Linking complex component to code would make it easy to manage if/when the design needs to evolve.
As the design system for Drone Smoothie starts to take shape, my next focus is reducing the gap between design intent and implementation. I want components to act as a shared contract, not static visuals that slowly drift away from the code. Even in a solo project, this mindset helps keep decisions explicit and scalable from day one.
To move in that direction, I plan to experiment with Figma’s Code Connect UI. The goal is simple: explicitly link design system components in Figma to their real counterparts in the codebase, directly from Dev Mode. A component in Figma is no longer just a reference, it points to the exact source developers or tools should use.
This approach helps:
- Clear mapping between design components and source files
- Less ambiguity around which component is “the right one”
- A single place to document usage rules, props, and accessibility notes
Even as a one-person team, this creates a cleaner feedback loop between design, code, and tooling. It reflects how I think about design systems: fewer handoffs, less translation, and stronger alignment between intent and execution.
Prototyping
After building the main components, I was able to experiment with what the smooth analysis would feel like using Figma Make.
Becoming a Digital Architect
The future of product work isn’t “designers who code” or “engineers who design”, it’s digital architects who do both, using AI to execute at the speed of thought.
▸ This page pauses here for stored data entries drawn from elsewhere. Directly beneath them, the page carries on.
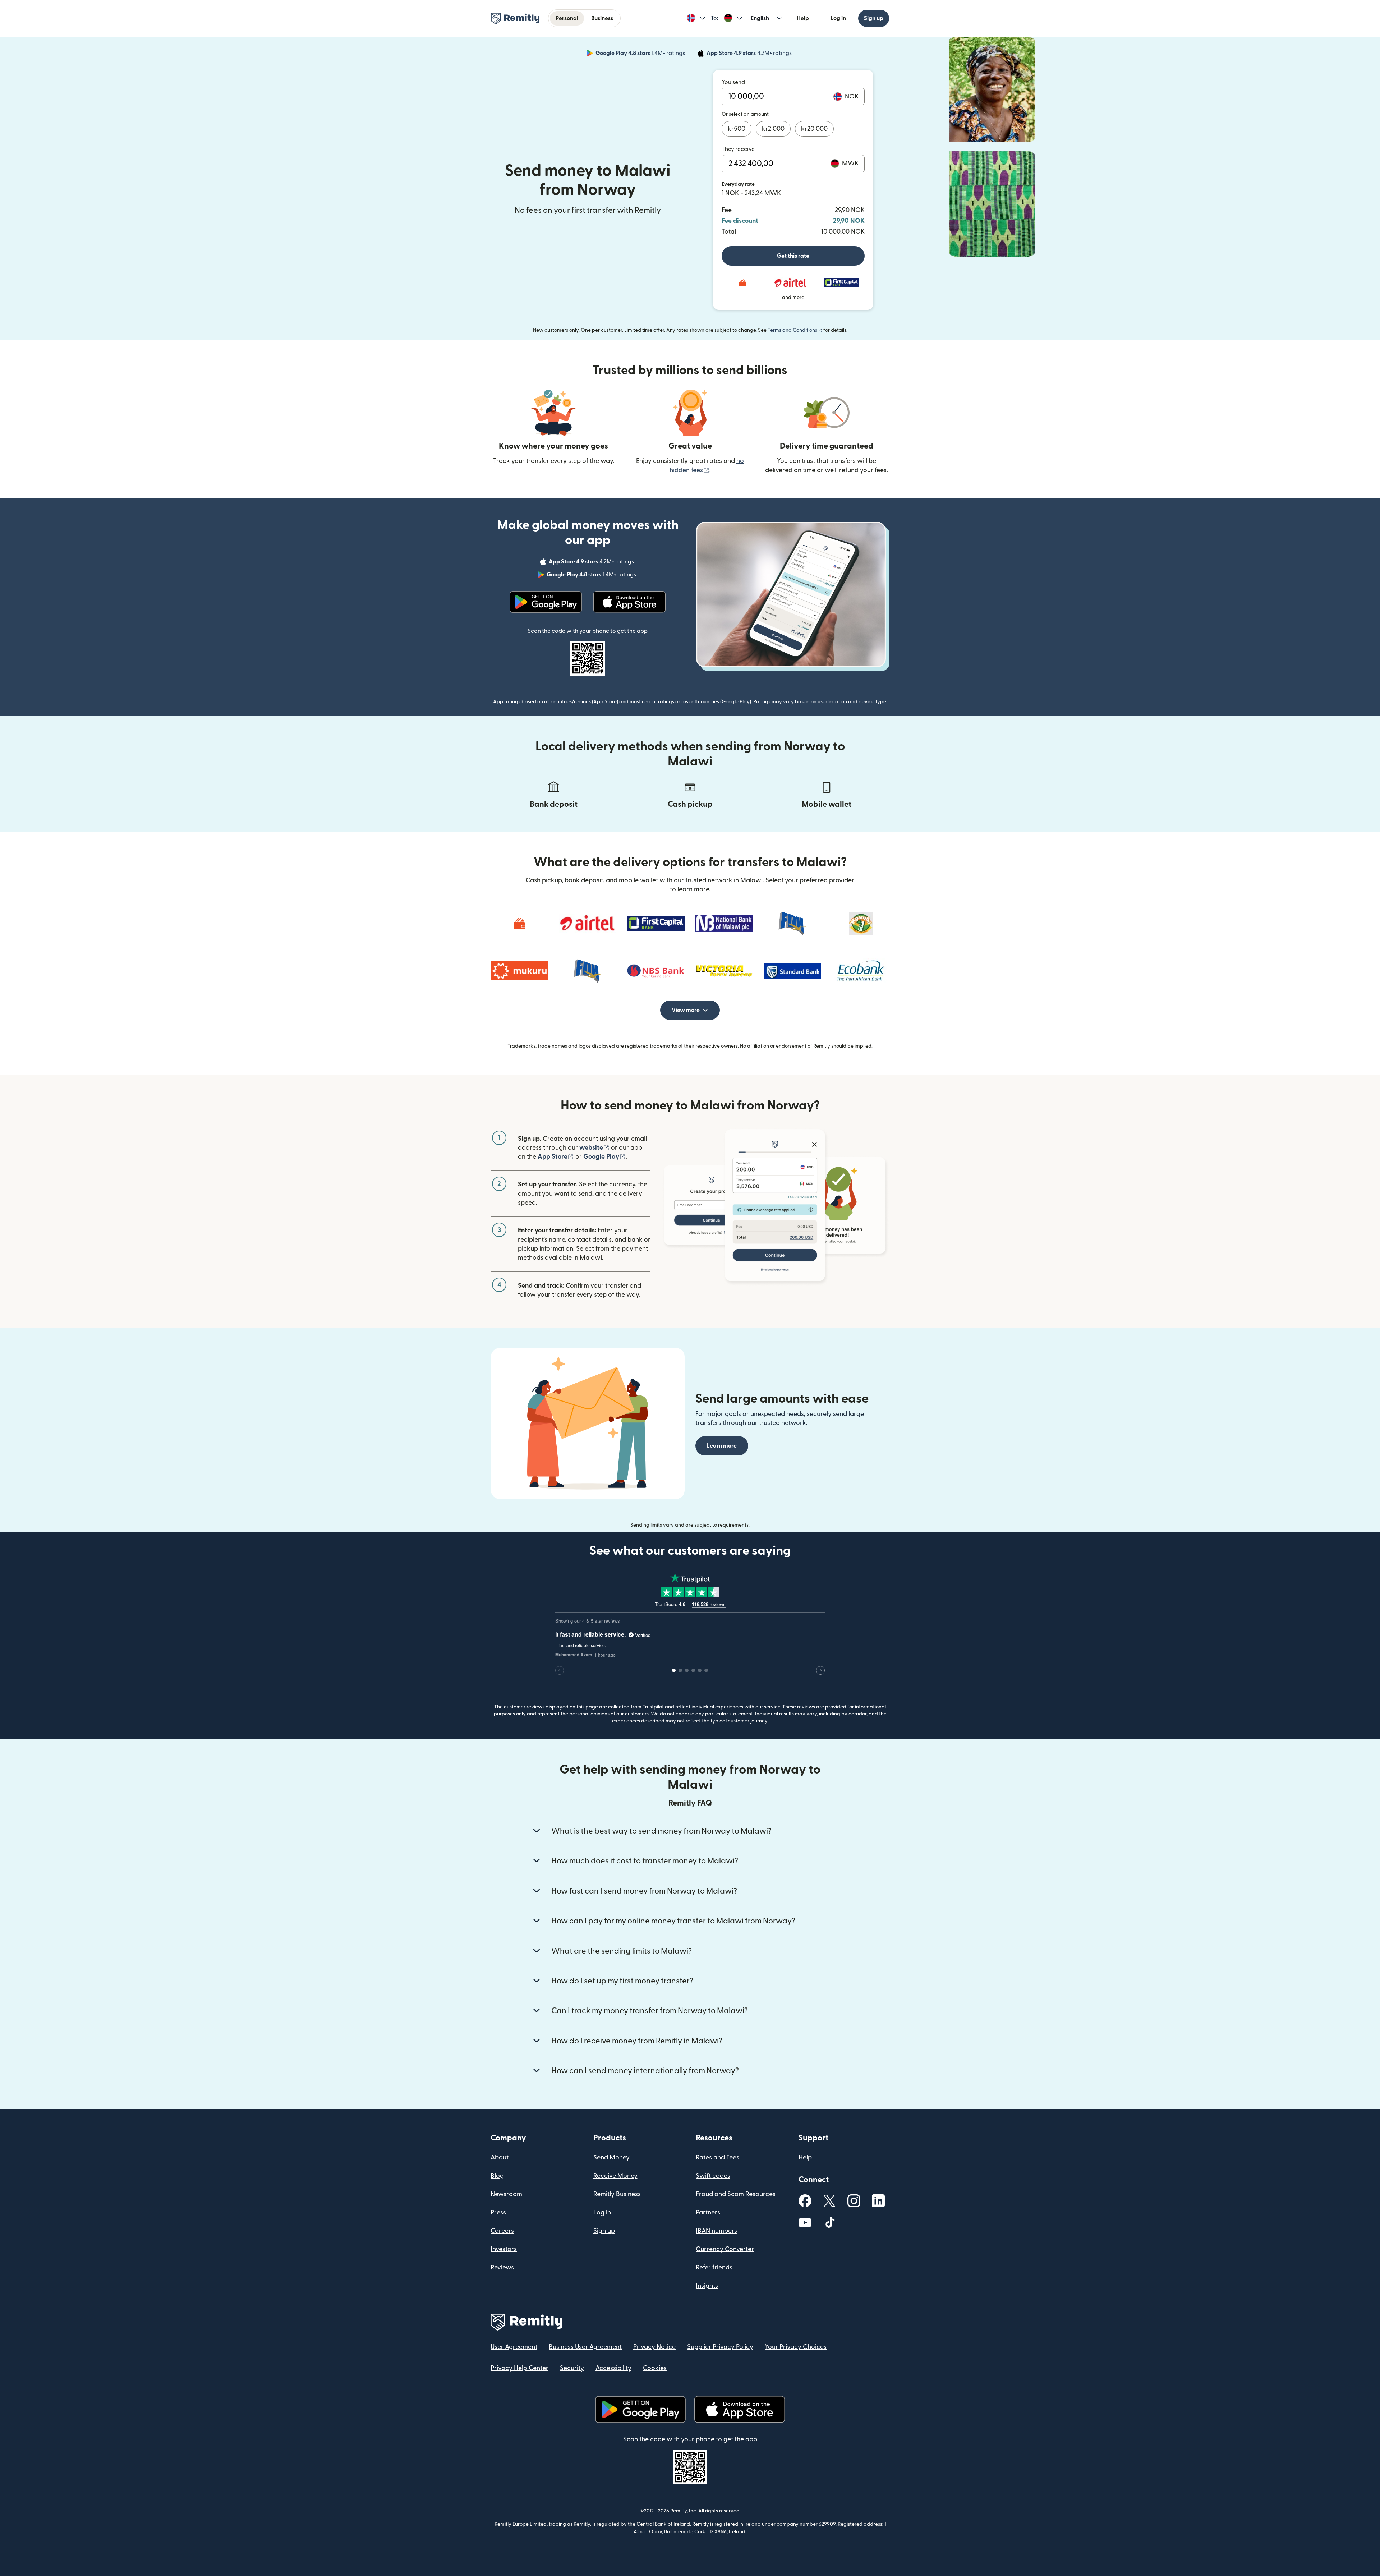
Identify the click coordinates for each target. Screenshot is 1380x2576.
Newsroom (506, 2194)
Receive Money (615, 2176)
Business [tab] (602, 18)
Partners (708, 2212)
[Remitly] (515, 18)
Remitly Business (617, 2194)
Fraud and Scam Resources (736, 2194)
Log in (838, 18)
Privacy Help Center (519, 2368)
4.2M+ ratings (750, 54)
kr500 (736, 129)
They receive (738, 149)
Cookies (655, 2368)
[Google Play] (546, 602)
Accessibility (613, 2368)
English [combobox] (760, 18)
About (500, 2157)
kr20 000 (814, 129)
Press (498, 2212)
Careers (502, 2231)
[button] (696, 18)
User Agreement (514, 2347)
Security (572, 2368)
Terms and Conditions (795, 330)
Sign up (873, 18)
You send (733, 82)
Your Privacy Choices (796, 2347)
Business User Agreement (585, 2347)
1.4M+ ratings (640, 54)
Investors (504, 2249)
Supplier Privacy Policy (720, 2347)
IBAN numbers (716, 2231)
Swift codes (713, 2176)
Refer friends (714, 2267)
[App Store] (629, 602)
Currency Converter (725, 2249)
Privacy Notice (654, 2347)
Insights (707, 2286)
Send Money (611, 2157)
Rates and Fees (717, 2157)
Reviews (502, 2267)
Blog (497, 2176)
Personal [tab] (567, 18)
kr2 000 (773, 129)
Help (803, 18)
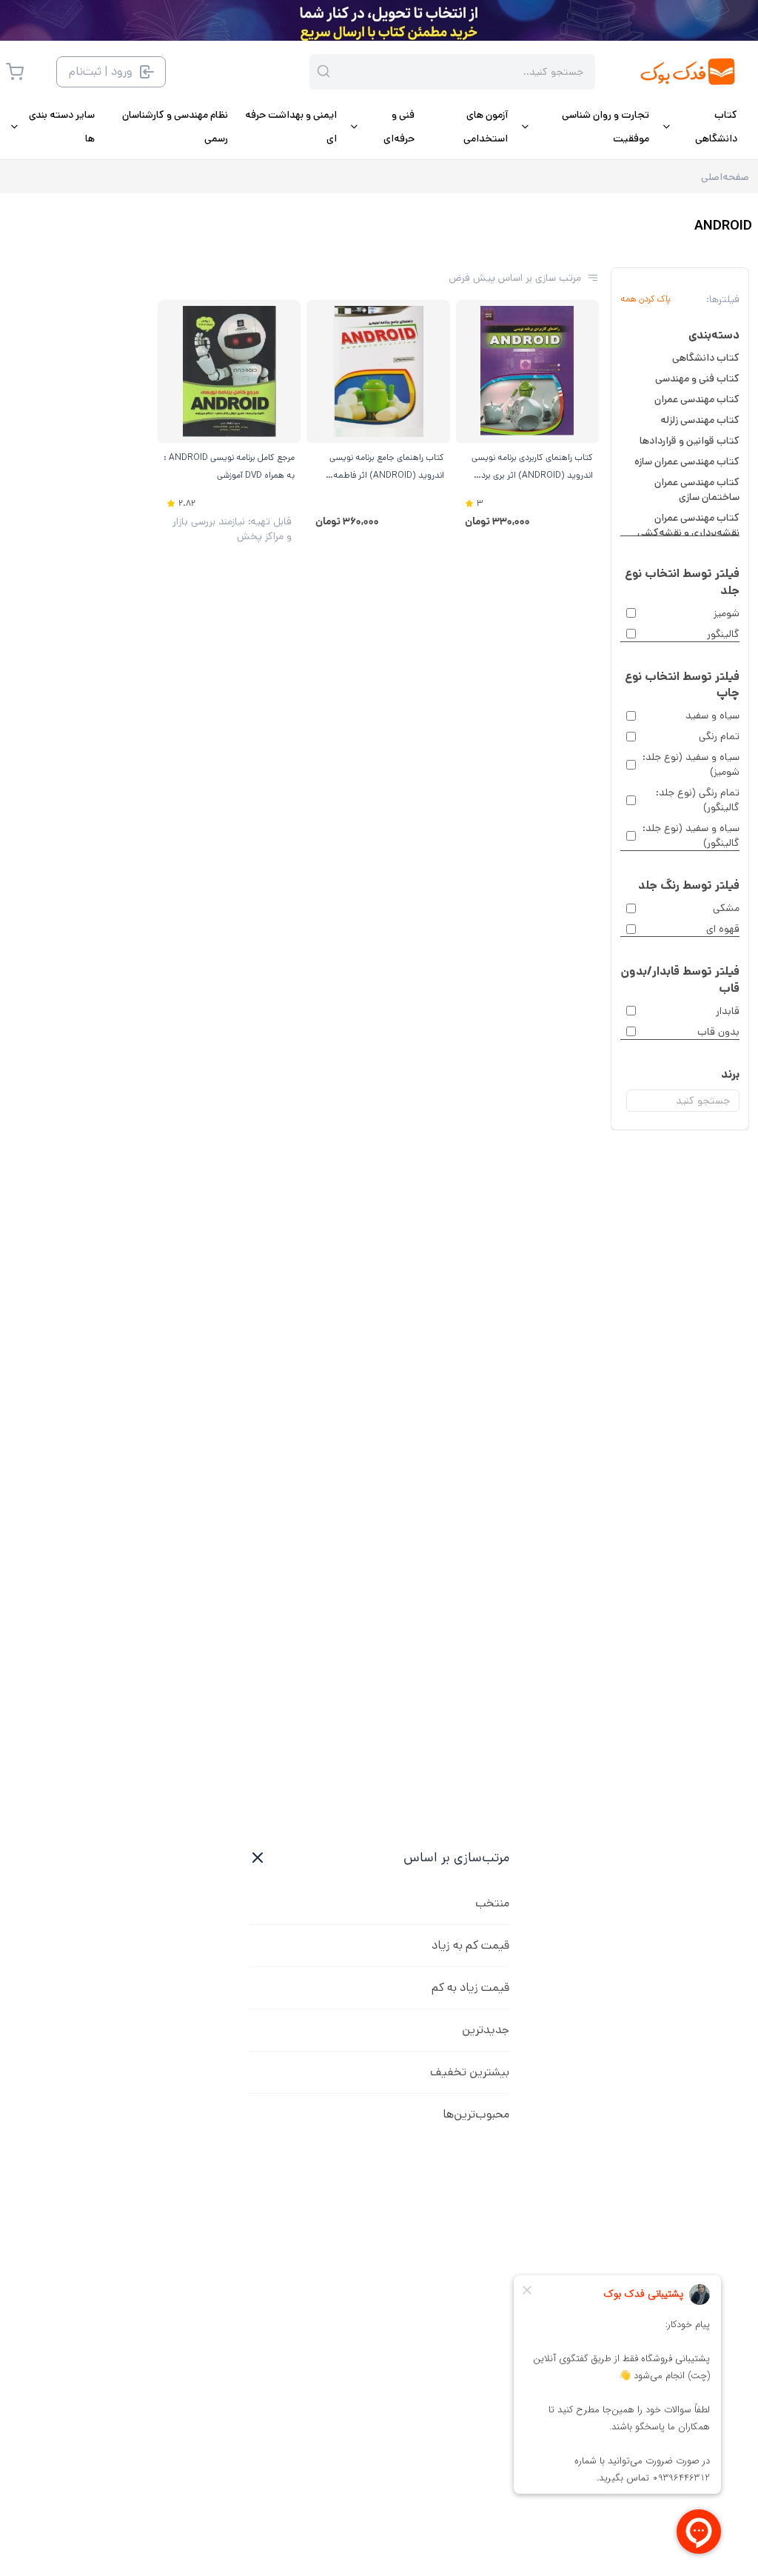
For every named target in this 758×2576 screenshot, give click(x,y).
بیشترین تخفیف (469, 2072)
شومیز (726, 613)
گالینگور (723, 634)
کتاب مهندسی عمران (696, 399)
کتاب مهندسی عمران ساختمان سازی (696, 489)
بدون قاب (718, 1031)
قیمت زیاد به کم (470, 1987)
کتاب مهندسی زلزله (699, 420)
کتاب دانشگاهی (705, 357)
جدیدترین (485, 2029)
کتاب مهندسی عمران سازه (686, 461)
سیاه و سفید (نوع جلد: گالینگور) (691, 835)
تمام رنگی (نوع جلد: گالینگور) (697, 800)
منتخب (492, 1903)
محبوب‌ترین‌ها (476, 2114)
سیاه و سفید (712, 715)
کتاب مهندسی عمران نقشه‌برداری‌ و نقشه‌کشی (688, 525)
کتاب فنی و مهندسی (697, 378)
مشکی (726, 908)
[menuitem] (699, 126)
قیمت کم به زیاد (470, 1945)
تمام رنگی (719, 736)
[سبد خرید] (15, 72)
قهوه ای (722, 928)
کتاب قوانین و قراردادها (689, 440)
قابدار (727, 1011)
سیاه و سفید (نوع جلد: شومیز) (691, 764)
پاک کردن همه (645, 299)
Speed without sacrificing quality
Traditional timeline: 6+ months with a small team
AI-assisted timeline: 6 weeks, solo
The difference? AI handles implementation while I focus on product decisions, design quality, and user experience. This shift unlocks rapid prototyping and validation. I can test ideas with working software in days instead of weeks.
Human engineers remain invaluable for architectural thinking, optimization expertise, and problem-solving at scale. But for solo product exploration and rapid validation? AI as a development partner changes everything.
Bridging disciplines operationally
I’m not “learning to code”—I’m using AI to execute at engineering speed while maintaining design craft. This develops an engineering mindset: thinking in systems, data flows, and technical constraints makes me a better designer.
But here’s what excites me most: taste still matters deeply in UX. Efficient code is efficient code, but crafting an experience that feels right requires human judgment, empathy, and iteration (for now?). The result is production-ready software, not just prototypes.